How are chunk files cleaned out?
The most common way a chunk file gets deleted is when the download finishes. In the case of terminated downloads or crashes, chunks get left behind on disk. If the chunks get more then 3 days old though, they're automatically deleted when NewsBin starts up.
Can I delete CHUNK files?
You can do whatever you want with the chunk files, delete them, move them, whatever. If you delete chunks out from under a download though the download will fail when it's time to assemble the file.
Can I save CHUNK files?
If you set "Save Chunk" mode in the advanced tab, the chunks won't get deleted. If you set "Save Chunk Text" mode, the encoded data is saved in the spool directory. If you see corrupt data errors, you could examine the text file to see if the encoded data's any good.
How can I manually assemble chunk files?
Because of the way the chunks are named, the Master Splitter assembler will combine chunks together. They don't all have to be there either. You could use "Chunk Download Mode" to download what parts (incomplete posts) you can get then. Reassemble the partial file. You activate the Master Splitter copies in the downloaded files list right click menu under "Combine Files".
How to Sample MPG/VCD/MP3 files with NewsBin 4.0
There are a couple file types that can be played even when there's only a part of the file downloaded to your disk. These files are mpg, mpeg, mp3 and VCD.dat files.
VCD's are often posted with a .DAT extension. They're really MPG files so, all you have to do is rename it to "vcdbla.dat.mpg" to play it.
Most other files like AVI, ASF,ZIP and RAR files are useless if the while thing isn't on the disk (please let me know if there are other file formats the can play partial files).
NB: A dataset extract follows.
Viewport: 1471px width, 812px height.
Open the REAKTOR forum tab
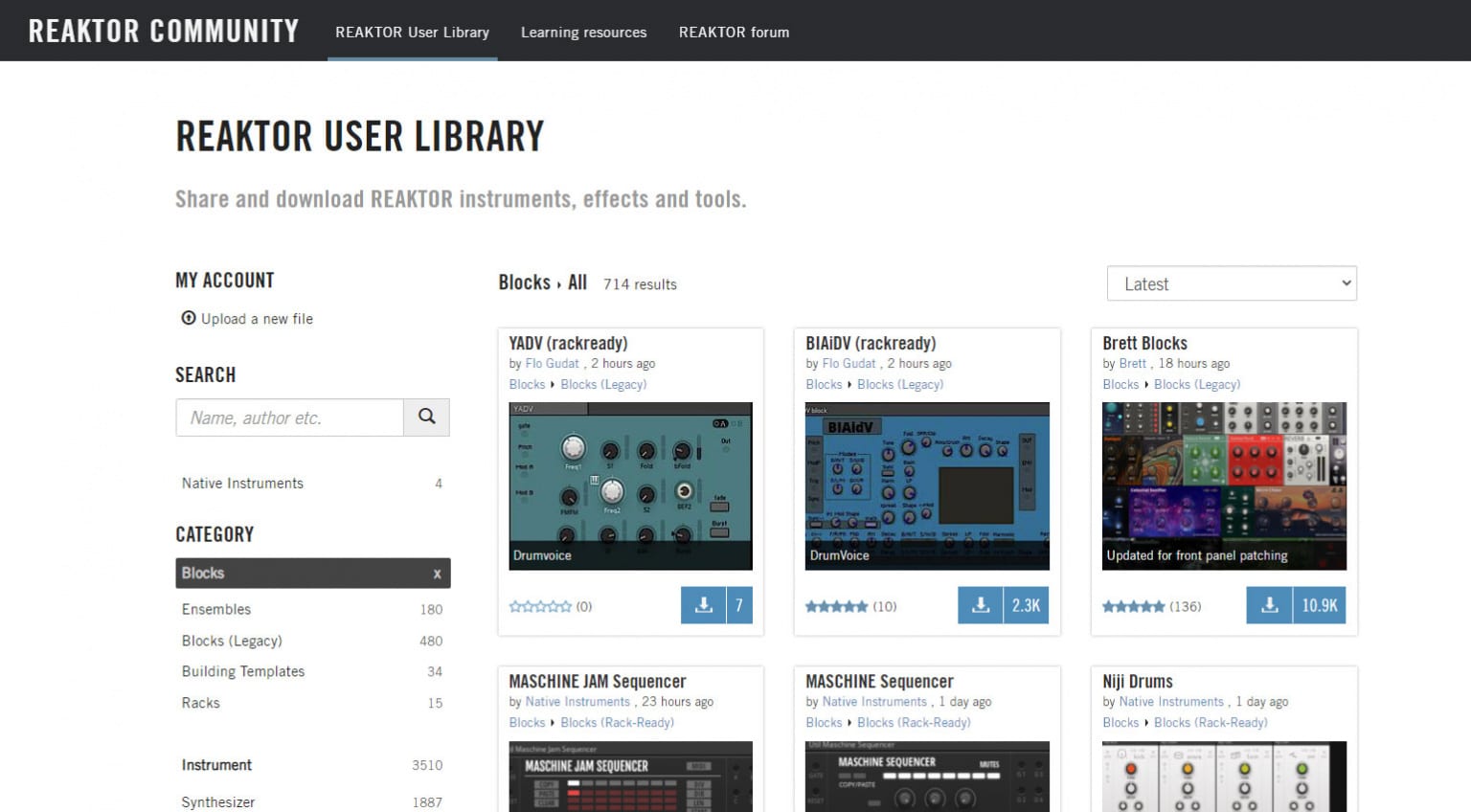click(x=734, y=32)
With NewsBin 3.32 it was possible to preview the downloading files (those that support partial file decoding) by dragging a copy of the file out from under the downloader and playing the partial file. Because of the redesign of the download layer, this is no longer possible but, you can still sample the files.
Here's how…
Say you have a 20 meg MPG or 5 meg MP3 file you want to sample.
1) Mark it for download.
2) During download, watch the download progress bar. When the progress bar shows
[03/20] Filename size
This means 2 of 20 chunks is in the spool directory.
3) Go into the download list tab, right click and specify "Combine Files".
4) Click the browse button, go to the spool directory which's under the directory where you installed NewsBin. Pick one of the downloaded chunks.
5) Press the "Reassemble" button. It copies the chunks together. Remove the "chunk" extension and you have a viewable file.
6) Don't like the file? Terminate it. Want to see more? Wait till more chunks download and repeat.
Yes this is kludge, but, it's what you've got until we can automate the process.